Viele Industrie- und Handelskammern in Baden-Württemberg kommen ihren Mitgliedern bei den Beiträgen entgegen. Foto: dpa/Marijan Murat

Wie die IHK Region Stuttgart verschieben auch andere Verbände die Erhebung von Kammerbeiträgen. Das hat Folgen für die Kammern.

Stuttgart - Die Industrie- und Handelskammer (IHK) Region Stuttgart verschiebt die Erhebung der Kammerbeiträge auf den Sommer. Dies erklärte eine Sprecherin der Stuttgarter IHK. Außerdem würden bei offenen Forderungen etwa bei Beiträgen und Gebühren Stundungen gewährt, soweit ein entsprechender Antrag mit der Corona-Krise begründet werde. Aufgrund der Wirtschaftslage sei schon heute abzusehen, dass das Beitragsaufkommen wegen der Corona-Krise „massiv einbrechen wird“, sagte die Sprecherin. Die noch bestehende Rücklage in Höhe von sechs Millionen Euro werde die Einbußen voraussichtlich nicht abdecken können. Die kammerkritische Kakteen-Gruppe hatte die IHK ebenfalls aufgefordert, Beiträge vorerst auszusetzen oder zu erlassen.

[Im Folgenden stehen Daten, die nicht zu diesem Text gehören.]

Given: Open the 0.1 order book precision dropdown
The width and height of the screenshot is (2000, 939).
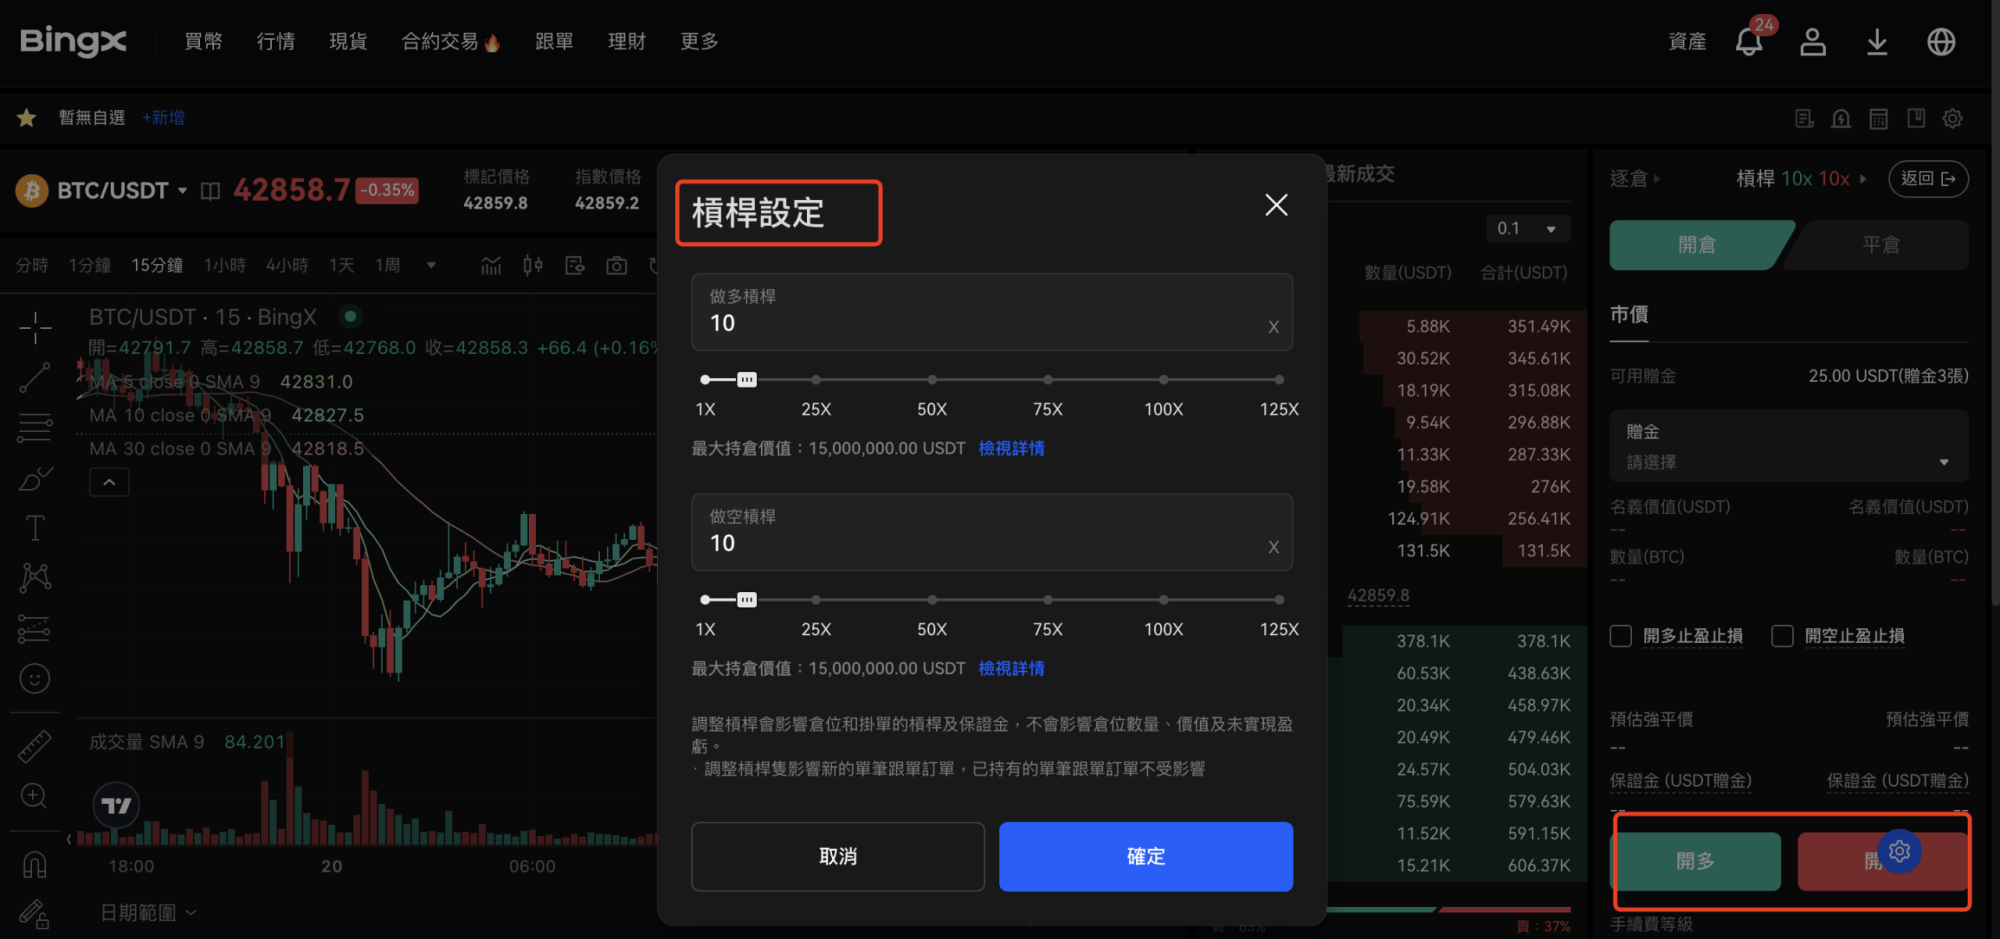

IHK muss auf Rücklagen zurückgreifen

Die IHK Reutlingen stellt die Beitragserhebung für Kleinunternehmen ebenfalls zurück. Nach den Angaben von Hauptgeschäftsführer Wolfgang Epp handelt es sich dabei um Beträge zwischen 40 und 120 Euro jährlich. Die IHK habe Rücklagen gebildet, „die jetzt auch eingesetzt werden“. Von der Maßnahme würden 13 000 Mitgliedsbetriebe profitieren. Auch die IHK Ulm verschiebt nach den Angaben eines Sprechers die Beitragsveranlagung. Die IHK Heilbronn erklärte, die Kammer habe die Erhebung zu den Beiträgen für Kleingewerbetreibende ­verschoben.